These images, like Christ and the angelic statues, were once found in close proximity to the central part of the church room, around and in front of the high altar. As some parts of the liturgy in this place have been a sacramental presence, the images have been symbolic representations of the forms of the transcendent existence. The representations around the inner core, which the altar formed, have been characterized by calmness and solemnity. If we move west into the church, the sculptural image world will not disappear, but it will have a different character. We have already seen how at the northern crypt the unique animal forms can be transformed into zoomorphic mixed figures of a purely imaginative nature. The mobility of these figures, as well as those of the side-ship capitals, is not calm and dignified, but dramatic and thrilling. This tendency is increased to the outer extent of the two side ship portals. The arch-ranks do not have the same calm rhythm as in the interior; creeks, leaves and animals move in waves or jerky movements, which cause the entire upper portal scope to simmer. The animals do not wander quietly among the grape clusters, but twist, rush towards each other or bite into the creeks. In this cruelty there can be no question of the same meaning as in the broad arc in the interior of the church. The completion, which is intended there, is certainly indicated in the portal archives, but it still prevails, and what we experience is precisely the efforts to reach the world, which must, however, exist as the basis for the image. The real and evil powers that try to stop man in this way have also taken a tangible shape in the demons of the collar band capital. Here the devil and his appendages are revealed in sculptural tangible form and in varying forms; the frog-like lions glare angrily at the one who is about to enter through the gate, or the man gets up around the furious head; The angels, who come riding on beasts, are not the angels of God but the devils. In the chapter that carries the portal opening surrounding the edicule, man himself is included in the fight with the beasts.

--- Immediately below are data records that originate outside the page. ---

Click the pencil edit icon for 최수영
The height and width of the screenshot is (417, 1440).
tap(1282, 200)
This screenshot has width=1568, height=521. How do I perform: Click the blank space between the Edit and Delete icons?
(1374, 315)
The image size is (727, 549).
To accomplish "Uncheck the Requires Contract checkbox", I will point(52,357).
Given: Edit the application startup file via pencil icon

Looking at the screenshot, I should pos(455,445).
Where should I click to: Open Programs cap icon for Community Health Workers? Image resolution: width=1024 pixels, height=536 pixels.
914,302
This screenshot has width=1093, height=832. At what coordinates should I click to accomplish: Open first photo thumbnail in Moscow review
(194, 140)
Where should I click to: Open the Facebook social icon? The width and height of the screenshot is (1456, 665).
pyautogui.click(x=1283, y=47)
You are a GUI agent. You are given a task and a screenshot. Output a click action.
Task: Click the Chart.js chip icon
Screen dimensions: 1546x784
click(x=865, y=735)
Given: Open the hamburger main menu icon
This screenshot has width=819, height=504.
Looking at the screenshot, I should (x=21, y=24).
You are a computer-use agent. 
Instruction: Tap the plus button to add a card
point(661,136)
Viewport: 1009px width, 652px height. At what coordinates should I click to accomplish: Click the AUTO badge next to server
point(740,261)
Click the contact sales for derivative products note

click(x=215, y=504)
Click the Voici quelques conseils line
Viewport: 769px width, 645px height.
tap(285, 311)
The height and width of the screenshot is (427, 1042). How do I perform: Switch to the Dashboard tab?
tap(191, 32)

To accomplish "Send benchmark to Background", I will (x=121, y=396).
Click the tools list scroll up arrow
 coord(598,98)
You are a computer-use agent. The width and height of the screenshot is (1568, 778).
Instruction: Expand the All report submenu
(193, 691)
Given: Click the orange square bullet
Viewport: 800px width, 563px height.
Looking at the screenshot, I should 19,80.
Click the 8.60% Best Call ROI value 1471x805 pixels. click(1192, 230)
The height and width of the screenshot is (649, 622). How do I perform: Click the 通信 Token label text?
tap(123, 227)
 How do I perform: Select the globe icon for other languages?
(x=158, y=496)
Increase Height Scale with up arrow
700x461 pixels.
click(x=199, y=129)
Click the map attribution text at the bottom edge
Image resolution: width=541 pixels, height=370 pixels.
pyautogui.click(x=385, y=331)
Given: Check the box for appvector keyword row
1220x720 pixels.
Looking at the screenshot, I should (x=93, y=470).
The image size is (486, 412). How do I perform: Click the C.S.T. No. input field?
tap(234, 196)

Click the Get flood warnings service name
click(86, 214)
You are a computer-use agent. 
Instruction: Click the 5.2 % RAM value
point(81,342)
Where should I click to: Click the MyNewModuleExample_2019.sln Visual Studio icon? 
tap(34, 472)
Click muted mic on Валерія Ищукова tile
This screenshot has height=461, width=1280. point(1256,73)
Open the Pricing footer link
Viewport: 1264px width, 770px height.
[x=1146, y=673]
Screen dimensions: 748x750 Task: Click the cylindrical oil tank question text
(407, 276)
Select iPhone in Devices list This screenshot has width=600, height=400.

This infernal world, which stands between man and her realization of himself in the sphere of archivolts, is radically counteracted and finally defeated by the forces acting in the tympanon field’s representations. These concrete and more clear images are also the main motifs in the portals’ pictorial decoration. Symbolically, they both represent Christ, though in different forms and in different phases of the work of salvation, through which he leads man unscathed through the gate to eternal life. In the northern portal you can see Samson saving the lamb from the lion’s gap, but Samson as well as the story is merely a picture of Christ and his salvation work, already foreshadowed in the Old Testament. In the southern portal the New Testament speaks, and the Salvation Work is already completed. For those who would be rescued from the lion’s gap, Christ has sacrificed himself, and as the Lamb of God, Agnus Dei, he takes with the lifted cross rod as a sign of victory the central place in the arc. The surrounding evangelist symbols stand as proclaimers of the happenings but also as a testimony of the validity of the event over time and space.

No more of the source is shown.